● GIVEN DATA
==============================

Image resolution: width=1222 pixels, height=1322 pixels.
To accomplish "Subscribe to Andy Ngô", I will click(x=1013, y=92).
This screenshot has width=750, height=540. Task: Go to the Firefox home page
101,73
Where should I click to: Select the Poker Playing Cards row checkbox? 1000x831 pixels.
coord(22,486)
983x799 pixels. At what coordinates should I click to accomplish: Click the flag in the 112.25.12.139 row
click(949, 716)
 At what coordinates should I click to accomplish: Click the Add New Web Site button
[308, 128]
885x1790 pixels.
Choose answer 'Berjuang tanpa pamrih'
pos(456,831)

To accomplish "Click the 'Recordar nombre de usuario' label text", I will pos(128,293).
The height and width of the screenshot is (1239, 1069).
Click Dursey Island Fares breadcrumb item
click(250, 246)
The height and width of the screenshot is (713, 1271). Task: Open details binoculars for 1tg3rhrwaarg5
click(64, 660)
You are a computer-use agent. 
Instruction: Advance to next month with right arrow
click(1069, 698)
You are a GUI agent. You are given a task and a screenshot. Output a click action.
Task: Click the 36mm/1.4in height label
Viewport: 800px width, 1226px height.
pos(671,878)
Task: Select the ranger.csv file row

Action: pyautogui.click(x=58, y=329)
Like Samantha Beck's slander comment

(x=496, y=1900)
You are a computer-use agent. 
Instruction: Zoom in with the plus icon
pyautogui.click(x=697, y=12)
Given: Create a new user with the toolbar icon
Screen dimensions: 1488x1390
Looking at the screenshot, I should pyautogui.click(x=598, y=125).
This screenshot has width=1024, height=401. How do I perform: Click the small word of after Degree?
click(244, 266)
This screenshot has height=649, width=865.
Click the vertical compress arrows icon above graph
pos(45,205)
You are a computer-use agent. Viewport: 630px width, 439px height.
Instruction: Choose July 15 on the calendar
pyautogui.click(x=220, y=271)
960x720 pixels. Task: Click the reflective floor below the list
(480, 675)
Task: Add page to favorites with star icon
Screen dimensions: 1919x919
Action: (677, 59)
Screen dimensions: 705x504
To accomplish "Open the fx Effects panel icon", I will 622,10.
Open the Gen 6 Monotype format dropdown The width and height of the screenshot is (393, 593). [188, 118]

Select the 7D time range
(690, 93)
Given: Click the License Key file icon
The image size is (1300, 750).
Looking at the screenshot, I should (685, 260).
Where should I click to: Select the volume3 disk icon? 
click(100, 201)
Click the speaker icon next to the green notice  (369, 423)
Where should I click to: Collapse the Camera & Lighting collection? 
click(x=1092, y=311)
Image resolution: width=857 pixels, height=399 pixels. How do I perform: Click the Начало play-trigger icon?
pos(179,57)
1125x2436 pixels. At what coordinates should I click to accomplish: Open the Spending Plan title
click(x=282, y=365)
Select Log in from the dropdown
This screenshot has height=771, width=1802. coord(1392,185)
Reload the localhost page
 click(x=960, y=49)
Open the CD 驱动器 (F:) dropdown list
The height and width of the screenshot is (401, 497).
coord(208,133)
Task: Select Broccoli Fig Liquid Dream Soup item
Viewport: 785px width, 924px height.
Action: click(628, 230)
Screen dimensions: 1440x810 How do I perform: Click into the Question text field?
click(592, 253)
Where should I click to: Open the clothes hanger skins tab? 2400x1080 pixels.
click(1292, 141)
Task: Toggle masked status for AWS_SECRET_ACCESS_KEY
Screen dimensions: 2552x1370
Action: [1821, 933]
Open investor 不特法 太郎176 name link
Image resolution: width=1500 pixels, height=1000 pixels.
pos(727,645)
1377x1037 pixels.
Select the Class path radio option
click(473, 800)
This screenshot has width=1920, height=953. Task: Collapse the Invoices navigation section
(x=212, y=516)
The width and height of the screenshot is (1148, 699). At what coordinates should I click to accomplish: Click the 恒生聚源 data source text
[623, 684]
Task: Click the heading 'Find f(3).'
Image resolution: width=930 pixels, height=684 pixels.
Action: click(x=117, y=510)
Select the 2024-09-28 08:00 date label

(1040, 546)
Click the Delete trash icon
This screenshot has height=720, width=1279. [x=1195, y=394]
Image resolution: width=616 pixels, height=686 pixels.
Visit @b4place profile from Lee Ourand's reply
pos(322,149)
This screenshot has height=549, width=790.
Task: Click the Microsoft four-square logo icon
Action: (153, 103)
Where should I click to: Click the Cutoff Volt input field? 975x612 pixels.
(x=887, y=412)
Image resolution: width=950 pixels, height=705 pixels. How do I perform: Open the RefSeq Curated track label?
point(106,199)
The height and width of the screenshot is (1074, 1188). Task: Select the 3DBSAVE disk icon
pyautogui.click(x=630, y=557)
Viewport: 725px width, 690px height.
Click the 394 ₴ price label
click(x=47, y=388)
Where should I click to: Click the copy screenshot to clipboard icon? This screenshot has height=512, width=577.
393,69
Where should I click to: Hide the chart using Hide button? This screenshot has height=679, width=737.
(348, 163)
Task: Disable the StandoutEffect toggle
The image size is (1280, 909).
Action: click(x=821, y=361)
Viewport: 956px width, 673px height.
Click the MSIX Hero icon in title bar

==============================

● WHAT THE EXERCISE ASKS
Exactly as shown, repeat every record.

● RESPONSE BOX
Image resolution: width=1222 pixels, height=1322 pixels.
To accomplish "Subscribe to Andy Ngô", I will click(x=1013, y=92).
This screenshot has width=750, height=540. Task: Go to the Firefox home page
101,73
Where should I click to: Select the Poker Playing Cards row checkbox? 1000x831 pixels.
coord(22,486)
983x799 pixels. At what coordinates should I click to accomplish: Click the flag in the 112.25.12.139 row
click(949, 716)
 At what coordinates should I click to accomplish: Click the Add New Web Site button
[308, 128]
885x1790 pixels.
Choose answer 'Berjuang tanpa pamrih'
pos(456,831)

To accomplish "Click the 'Recordar nombre de usuario' label text", I will pos(128,293).
The height and width of the screenshot is (1239, 1069).
Click Dursey Island Fares breadcrumb item
click(250, 246)
The height and width of the screenshot is (713, 1271). Task: Open details binoculars for 1tg3rhrwaarg5
click(64, 660)
You are a computer-use agent. 
Instruction: Advance to next month with right arrow
click(1069, 698)
You are a GUI agent. You are given a task and a screenshot. Output a click action.
Task: Click the 36mm/1.4in height label
Viewport: 800px width, 1226px height.
pos(671,878)
Task: Select the ranger.csv file row

Action: pyautogui.click(x=58, y=329)
Like Samantha Beck's slander comment

(x=496, y=1900)
You are a computer-use agent. 
Instruction: Zoom in with the plus icon
pyautogui.click(x=697, y=12)
Given: Create a new user with the toolbar icon
Screen dimensions: 1488x1390
Looking at the screenshot, I should pyautogui.click(x=598, y=125).
This screenshot has width=1024, height=401. How do I perform: Click the small word of after Degree?
click(244, 266)
This screenshot has height=649, width=865.
Click the vertical compress arrows icon above graph
pos(45,205)
You are a computer-use agent. Viewport: 630px width, 439px height.
Instruction: Choose July 15 on the calendar
pyautogui.click(x=220, y=271)
960x720 pixels. Task: Click the reflective floor below the list
(480, 675)
Task: Add page to favorites with star icon
Screen dimensions: 1919x919
Action: (677, 59)
Screen dimensions: 705x504
To accomplish "Open the fx Effects panel icon", I will 622,10.
Open the Gen 6 Monotype format dropdown The width and height of the screenshot is (393, 593). [188, 118]

Select the 7D time range
(690, 93)
Given: Click the License Key file icon
The image size is (1300, 750).
Looking at the screenshot, I should (685, 260).
Where should I click to: Select the volume3 disk icon? 
click(100, 201)
Click the speaker icon next to the green notice  (369, 423)
Where should I click to: Collapse the Camera & Lighting collection? 
click(x=1092, y=311)
Image resolution: width=857 pixels, height=399 pixels. How do I perform: Click the Начало play-trigger icon?
pos(179,57)
1125x2436 pixels. At what coordinates should I click to accomplish: Open the Spending Plan title
click(x=282, y=365)
Select Log in from the dropdown
This screenshot has height=771, width=1802. coord(1392,185)
Reload the localhost page
 click(x=960, y=49)
Open the CD 驱动器 (F:) dropdown list
The height and width of the screenshot is (401, 497).
coord(208,133)
Task: Select Broccoli Fig Liquid Dream Soup item
Viewport: 785px width, 924px height.
Action: click(628, 230)
Screen dimensions: 1440x810 How do I perform: Click into the Question text field?
click(592, 253)
Where should I click to: Open the clothes hanger skins tab? 2400x1080 pixels.
click(1292, 141)
Task: Toggle masked status for AWS_SECRET_ACCESS_KEY
Screen dimensions: 2552x1370
Action: [1821, 933]
Open investor 不特法 太郎176 name link
Image resolution: width=1500 pixels, height=1000 pixels.
pos(727,645)
1377x1037 pixels.
Select the Class path radio option
click(473, 800)
This screenshot has width=1920, height=953. Task: Collapse the Invoices navigation section
(x=212, y=516)
The width and height of the screenshot is (1148, 699). At what coordinates should I click to accomplish: Click the 恒生聚源 data source text
[623, 684]
Task: Click the heading 'Find f(3).'
Image resolution: width=930 pixels, height=684 pixels.
Action: click(x=117, y=510)
Select the 2024-09-28 08:00 date label

(1040, 546)
Click the Delete trash icon
This screenshot has height=720, width=1279. [x=1195, y=394]
Image resolution: width=616 pixels, height=686 pixels.
Visit @b4place profile from Lee Ourand's reply
pos(322,149)
This screenshot has height=549, width=790.
Task: Click the Microsoft four-square logo icon
Action: (153, 103)
Where should I click to: Click the Cutoff Volt input field? 975x612 pixels.
(x=887, y=412)
Image resolution: width=950 pixels, height=705 pixels. How do I perform: Open the RefSeq Curated track label?
point(106,199)
The height and width of the screenshot is (1074, 1188). Task: Select the 3DBSAVE disk icon
pyautogui.click(x=630, y=557)
Viewport: 725px width, 690px height.
Click the 394 ₴ price label
click(x=47, y=388)
Where should I click to: Click the copy screenshot to clipboard icon? This screenshot has height=512, width=577.
393,69
Where should I click to: Hide the chart using Hide button? This screenshot has height=679, width=737.
(348, 163)
Task: Disable the StandoutEffect toggle
The image size is (1280, 909).
Action: click(x=821, y=361)
Viewport: 956px width, 673px height.
Click the MSIX Hero icon in title bar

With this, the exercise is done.